PROBLEM DESCRIPTION: Copy, from the data below, every line that has "computer" in it.

DATASET CONTENT:
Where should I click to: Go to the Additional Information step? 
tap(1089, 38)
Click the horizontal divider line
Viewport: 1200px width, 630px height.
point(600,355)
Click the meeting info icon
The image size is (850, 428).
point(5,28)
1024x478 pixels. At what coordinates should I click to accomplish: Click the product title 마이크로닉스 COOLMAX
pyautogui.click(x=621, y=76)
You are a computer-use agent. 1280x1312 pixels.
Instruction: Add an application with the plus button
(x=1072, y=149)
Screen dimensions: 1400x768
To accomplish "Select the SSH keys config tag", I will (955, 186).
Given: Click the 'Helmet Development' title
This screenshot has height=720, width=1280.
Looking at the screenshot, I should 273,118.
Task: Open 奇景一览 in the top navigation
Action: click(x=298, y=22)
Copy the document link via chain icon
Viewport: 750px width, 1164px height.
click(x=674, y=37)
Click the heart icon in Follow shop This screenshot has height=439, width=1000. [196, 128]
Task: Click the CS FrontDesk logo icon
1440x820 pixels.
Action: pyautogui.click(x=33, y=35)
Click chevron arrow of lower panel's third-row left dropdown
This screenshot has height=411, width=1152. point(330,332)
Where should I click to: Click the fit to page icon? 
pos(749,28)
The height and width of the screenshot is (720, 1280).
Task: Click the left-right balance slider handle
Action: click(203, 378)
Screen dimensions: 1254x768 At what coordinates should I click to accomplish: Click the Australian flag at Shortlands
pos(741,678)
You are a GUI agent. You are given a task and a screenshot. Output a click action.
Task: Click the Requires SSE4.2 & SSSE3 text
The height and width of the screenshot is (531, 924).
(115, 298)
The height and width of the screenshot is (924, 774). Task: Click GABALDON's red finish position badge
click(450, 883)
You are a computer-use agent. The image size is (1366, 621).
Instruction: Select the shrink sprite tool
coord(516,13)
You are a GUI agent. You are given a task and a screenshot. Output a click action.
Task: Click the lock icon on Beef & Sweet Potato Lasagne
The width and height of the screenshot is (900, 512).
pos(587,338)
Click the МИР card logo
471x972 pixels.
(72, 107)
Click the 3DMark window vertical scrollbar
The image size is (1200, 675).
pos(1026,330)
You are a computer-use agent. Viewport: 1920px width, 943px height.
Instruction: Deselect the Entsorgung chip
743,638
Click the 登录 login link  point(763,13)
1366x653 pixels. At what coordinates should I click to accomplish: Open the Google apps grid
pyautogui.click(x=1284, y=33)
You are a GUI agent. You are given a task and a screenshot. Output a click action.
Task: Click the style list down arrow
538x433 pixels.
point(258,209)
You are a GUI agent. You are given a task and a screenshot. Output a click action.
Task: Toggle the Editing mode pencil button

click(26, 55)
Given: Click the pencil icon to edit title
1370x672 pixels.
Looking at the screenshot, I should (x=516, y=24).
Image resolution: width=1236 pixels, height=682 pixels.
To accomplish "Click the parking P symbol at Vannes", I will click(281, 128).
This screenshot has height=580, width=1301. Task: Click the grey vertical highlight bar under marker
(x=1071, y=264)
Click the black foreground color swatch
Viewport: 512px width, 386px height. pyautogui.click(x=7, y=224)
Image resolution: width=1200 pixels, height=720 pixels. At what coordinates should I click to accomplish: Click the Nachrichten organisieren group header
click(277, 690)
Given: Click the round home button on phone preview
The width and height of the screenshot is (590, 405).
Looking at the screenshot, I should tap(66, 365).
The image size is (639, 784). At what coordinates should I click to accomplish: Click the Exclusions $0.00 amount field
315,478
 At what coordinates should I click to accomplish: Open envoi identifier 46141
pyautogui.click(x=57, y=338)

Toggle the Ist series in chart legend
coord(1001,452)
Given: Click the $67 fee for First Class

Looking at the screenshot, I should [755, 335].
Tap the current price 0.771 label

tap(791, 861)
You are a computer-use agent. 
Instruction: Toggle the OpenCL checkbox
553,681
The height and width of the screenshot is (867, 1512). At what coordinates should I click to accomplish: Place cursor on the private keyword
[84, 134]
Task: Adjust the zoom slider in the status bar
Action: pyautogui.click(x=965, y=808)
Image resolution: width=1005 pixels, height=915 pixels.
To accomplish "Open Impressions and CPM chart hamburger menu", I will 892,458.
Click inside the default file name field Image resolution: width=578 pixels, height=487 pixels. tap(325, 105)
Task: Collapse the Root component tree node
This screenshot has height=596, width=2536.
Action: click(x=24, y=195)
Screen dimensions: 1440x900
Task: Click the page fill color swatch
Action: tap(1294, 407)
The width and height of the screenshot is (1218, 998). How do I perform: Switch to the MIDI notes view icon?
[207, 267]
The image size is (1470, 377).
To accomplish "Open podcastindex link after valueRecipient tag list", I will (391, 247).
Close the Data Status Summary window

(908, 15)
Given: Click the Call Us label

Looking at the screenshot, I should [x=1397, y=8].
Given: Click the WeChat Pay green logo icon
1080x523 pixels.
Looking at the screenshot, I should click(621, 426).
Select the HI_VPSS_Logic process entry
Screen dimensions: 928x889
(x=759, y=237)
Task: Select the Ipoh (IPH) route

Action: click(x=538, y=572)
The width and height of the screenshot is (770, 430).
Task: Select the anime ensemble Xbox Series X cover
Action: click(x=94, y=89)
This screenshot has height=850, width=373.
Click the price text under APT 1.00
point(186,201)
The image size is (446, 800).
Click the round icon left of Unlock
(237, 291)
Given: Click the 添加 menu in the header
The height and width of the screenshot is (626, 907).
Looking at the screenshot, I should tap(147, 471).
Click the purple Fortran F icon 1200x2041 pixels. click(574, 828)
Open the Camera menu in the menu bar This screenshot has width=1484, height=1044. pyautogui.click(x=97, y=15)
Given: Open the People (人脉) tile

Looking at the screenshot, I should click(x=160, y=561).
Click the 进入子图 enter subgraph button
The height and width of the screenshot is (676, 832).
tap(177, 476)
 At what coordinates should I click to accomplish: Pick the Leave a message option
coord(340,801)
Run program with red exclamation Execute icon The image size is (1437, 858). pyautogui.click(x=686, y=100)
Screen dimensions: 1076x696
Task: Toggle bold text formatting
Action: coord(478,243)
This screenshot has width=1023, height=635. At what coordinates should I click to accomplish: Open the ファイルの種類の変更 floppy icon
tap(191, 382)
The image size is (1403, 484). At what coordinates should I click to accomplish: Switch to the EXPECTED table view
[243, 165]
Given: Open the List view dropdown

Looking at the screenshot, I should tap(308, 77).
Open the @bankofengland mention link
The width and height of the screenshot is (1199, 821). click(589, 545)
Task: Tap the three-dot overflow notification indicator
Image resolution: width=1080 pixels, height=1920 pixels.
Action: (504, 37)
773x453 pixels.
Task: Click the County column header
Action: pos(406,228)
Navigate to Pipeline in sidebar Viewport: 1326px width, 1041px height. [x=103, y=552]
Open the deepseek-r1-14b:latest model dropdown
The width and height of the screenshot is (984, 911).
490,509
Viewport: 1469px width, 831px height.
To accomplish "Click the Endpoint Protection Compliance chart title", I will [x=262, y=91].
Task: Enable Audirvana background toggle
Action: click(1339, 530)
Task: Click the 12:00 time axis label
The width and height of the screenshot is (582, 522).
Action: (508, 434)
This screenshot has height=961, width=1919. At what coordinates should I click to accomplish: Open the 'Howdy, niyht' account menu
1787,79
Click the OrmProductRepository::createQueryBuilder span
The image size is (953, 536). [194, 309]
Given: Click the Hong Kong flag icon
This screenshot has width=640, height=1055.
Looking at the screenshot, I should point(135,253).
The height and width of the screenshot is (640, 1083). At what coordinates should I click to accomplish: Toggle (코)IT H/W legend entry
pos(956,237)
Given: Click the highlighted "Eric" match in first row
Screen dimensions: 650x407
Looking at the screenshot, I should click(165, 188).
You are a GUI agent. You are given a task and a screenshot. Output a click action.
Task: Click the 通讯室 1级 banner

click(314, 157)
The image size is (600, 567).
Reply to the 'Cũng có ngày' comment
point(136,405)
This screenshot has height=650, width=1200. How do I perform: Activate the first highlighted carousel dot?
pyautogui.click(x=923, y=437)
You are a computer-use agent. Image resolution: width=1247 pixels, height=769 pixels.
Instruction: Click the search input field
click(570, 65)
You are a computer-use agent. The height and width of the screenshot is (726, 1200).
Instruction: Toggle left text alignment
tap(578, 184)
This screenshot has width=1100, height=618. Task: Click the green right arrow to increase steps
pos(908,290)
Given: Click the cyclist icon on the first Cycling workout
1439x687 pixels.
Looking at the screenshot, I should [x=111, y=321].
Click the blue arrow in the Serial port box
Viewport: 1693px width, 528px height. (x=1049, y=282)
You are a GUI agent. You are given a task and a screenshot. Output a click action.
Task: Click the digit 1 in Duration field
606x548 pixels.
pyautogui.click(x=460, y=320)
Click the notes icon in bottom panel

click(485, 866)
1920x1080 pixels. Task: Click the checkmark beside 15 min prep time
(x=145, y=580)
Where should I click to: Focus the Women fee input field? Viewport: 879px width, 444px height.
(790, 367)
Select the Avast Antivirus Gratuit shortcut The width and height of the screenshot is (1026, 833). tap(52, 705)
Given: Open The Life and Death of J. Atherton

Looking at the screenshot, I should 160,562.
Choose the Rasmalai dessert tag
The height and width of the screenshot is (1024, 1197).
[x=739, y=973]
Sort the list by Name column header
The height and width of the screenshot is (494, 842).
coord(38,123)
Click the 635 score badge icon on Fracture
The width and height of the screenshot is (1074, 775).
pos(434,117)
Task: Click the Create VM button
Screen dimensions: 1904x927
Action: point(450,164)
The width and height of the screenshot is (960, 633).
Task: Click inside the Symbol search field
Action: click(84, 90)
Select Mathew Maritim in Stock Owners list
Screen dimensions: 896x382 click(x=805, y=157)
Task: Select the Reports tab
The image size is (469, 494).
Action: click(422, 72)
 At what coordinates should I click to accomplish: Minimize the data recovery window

RESPONSE AREA:
You are a computer-use agent. 1280x1312 pixels.
You are a computer-use agent. The image size is (1366, 621).
You are a computer-use agent. Viewport: 1920px width, 943px height.
You are a computer-use agent. 
You are a computer-use agent. Image resolution: width=1247 pixels, height=769 pixels.
You are a computer-use agent. The height and width of the screenshot is (726, 1200).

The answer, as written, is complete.